Upgrades and micro-management
- Almost every utility, emergency service station or transport hub can be upgraded individually to further optimise its functionality. Add extra wings onto hospital clinics to treat more patients, build extra generators to boost power, or build additional garages for refuse trucks in order to collect more rubbish.
- It's important to keep an eye on the running costs of your buildings. To save on costs, you can temporarily shut down individual utilities, like power plants, emergency service stations or transport hubs by selecting them and clicking the power button.
- We found transportation to be the biggest expense. Be sure to keep note of how many Sims are using your airports and railways. If the number of commuters and tourists is minimal, close them to save a bit of cash.
- Remember to keep an eye on your Data Maps, too, which offer a visual representation of your resources and an easy way to track areas in need of improvement.
- One of the biggest additions to SimCity is City Specialisations. City Specialisations are separated into six groups - Mining, Drilling, Trading, Electronics, Culture and Gambling - and can completely alter the look and function of a city.
- Specialisation lets you build advanced buildings and landmarks, allowing your city to specialise in particular areas. However, they're usually incredibly expensive, and best left until you've grown your city and got a healthy flow of cash.
- Each specialisation serves a specific purpose. For example, specialising in gambling encourages tourism with its huge casinos and spectacular hotels, while specialising in culture lets you schedule rock concerts and motocross events, attracting residents and boosting happiness.
- Buying a structure from a particular specialisation doesn't lock you into that specialisation.
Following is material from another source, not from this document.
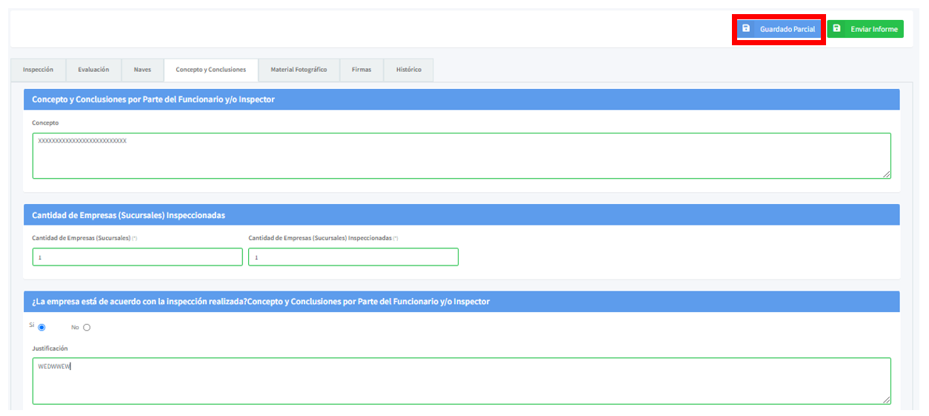
Task: Choose the No radio option
Action: click(87, 327)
You can build as many buildings from across as many categories as your budget and real estate allows for.
Disasters and achievements
- You'll earn in-game achievements for reaching certain milestones, for example, boosting your tourism rate or encouraging a particular amount of Sims to use the airport.
- Achievements also unlock specific in-game elements, including disasters. Each disaster is locked behind a specific achievement, and can only be unlocked by earning that achievement.
- Disasters will take a fair amount of time to unlock, too. By the end of my six hour play session, I had unlocked two: the meteor strike, and a fire-breathing monster.
SimCity launches on PC on March 8, 2013, with a Mac version due for release at a later date.
NOTE: This article originally incorrectly stated that only 3 cities could be built per region. EA has since informed VideoGamer.com that up to 16 cities can be built per region. VideoGamer.com would like to apologise to EA for this mistake.